══ Information supplied

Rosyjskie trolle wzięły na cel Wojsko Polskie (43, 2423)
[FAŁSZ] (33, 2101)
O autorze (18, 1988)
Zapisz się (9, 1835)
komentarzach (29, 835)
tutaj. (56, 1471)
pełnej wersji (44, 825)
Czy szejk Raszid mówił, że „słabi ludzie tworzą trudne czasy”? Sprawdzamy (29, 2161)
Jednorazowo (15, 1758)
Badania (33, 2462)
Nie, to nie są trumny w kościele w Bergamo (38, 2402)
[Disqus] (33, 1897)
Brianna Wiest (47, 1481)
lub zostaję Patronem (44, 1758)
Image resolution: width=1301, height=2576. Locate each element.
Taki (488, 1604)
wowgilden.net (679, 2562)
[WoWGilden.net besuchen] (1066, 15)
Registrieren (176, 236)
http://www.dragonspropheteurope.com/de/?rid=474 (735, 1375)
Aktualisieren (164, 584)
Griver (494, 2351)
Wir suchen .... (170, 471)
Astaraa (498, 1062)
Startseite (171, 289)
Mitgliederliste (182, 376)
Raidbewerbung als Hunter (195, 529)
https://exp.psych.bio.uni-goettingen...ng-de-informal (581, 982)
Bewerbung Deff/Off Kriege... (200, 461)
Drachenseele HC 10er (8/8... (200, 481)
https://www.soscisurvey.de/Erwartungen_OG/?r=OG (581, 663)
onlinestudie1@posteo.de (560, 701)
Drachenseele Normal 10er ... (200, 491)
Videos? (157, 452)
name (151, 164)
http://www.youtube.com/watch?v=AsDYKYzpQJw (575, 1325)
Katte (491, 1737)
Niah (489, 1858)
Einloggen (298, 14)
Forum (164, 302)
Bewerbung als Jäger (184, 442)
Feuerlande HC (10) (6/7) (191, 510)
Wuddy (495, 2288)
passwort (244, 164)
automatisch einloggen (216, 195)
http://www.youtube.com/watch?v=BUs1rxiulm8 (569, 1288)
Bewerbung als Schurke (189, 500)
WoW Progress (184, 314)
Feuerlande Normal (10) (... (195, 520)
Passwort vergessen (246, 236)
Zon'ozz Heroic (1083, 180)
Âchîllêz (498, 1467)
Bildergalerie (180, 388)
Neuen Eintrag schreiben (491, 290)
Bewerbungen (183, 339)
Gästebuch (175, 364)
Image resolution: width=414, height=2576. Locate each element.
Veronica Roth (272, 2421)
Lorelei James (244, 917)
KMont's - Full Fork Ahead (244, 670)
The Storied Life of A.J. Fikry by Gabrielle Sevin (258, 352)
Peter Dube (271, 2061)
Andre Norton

════

▸ **Exercise prompt**
Search the data above for the string "watch" and copy each line that has it.

▸ **Response box**
http://www.youtube.com/watch?v=AsDYKYzpQJw (575, 1325)
http://www.youtube.com/watch?v=BUs1rxiulm8 (569, 1288)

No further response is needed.